Abstract Using particle motion, frequency-wavenumber analysis, and planewave fitting, we observe large anomalies in the bearing and apparent velocity of 0.5 to 1.0 Hz teleseismic P-waves incident at stations near the resurgent dome of Long Valley caldera, California. Our 3-component regional and teleseismic data come from three 2-mo deployments: (1) a 10 station, 2.9-km aperture array, (2) a 5 station, 1.9-km aperture array, and (3) a 3 station network, spanning about 5 km. We find stacked particle motion to be the most informative polarization method when the signal-to-noise ratio (SNR) is high and wavefronts are nonplanar.
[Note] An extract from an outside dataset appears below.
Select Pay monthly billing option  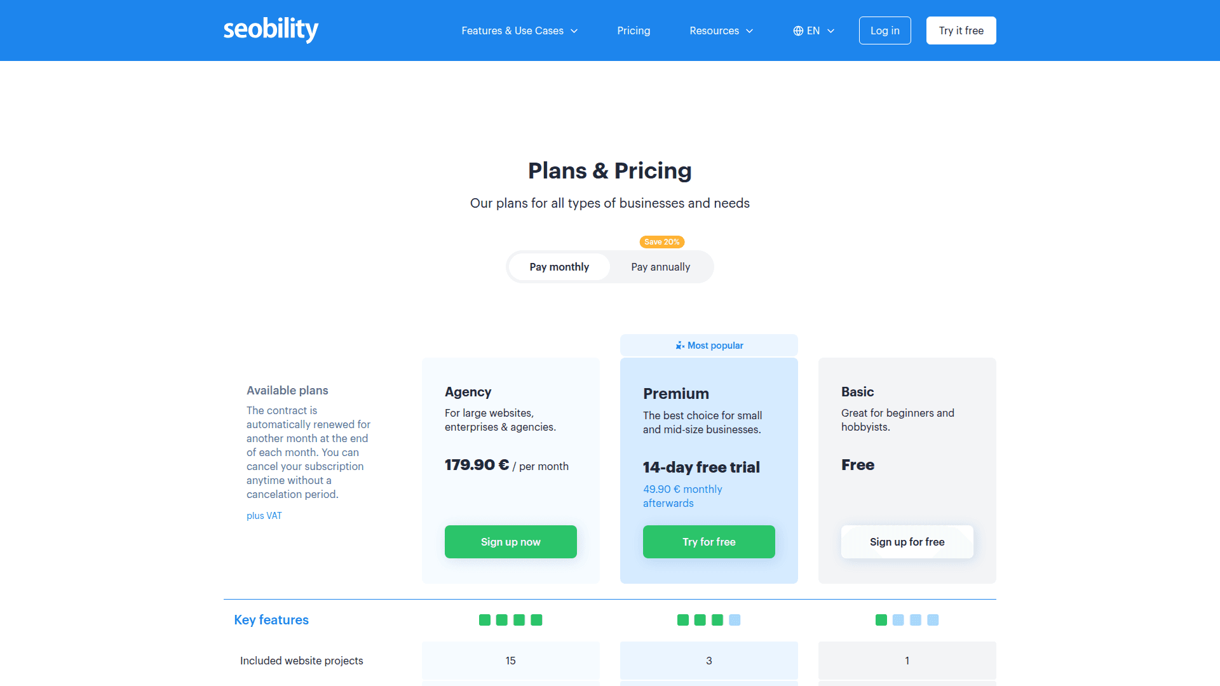[x=559, y=267]
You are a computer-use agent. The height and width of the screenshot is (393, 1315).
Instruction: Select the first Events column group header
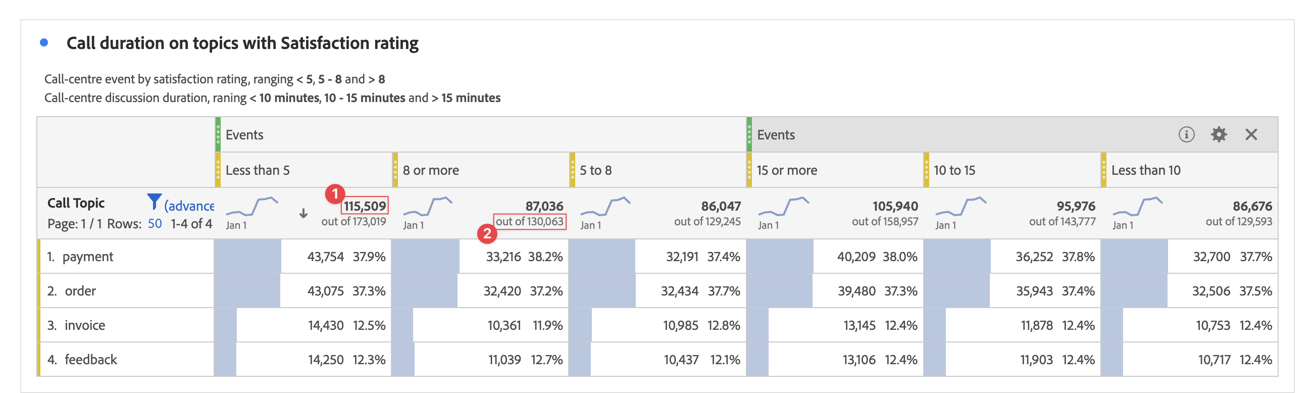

However, the insensitivity of the broadband frequency-wavenumber method (BBFK) to noise makes it more useful as SNR declines. Numerical simulations and data analyses using the BBFK method show that for a 10 station, 3-km aperture array, precision of roughly 8° in bearing and 0.008 sec/km in apparent slowness can be obtained with average teleseismic data in regions having complex structure. Bearing anomalies at Long Valley caldera reach up to 124°, whereas apparent slowness differ from expected values by up to a factor of 2. The anomalies are most likely caused by strong lateral velocity variations in the subcaldera crust between depths of 6 to 35 km.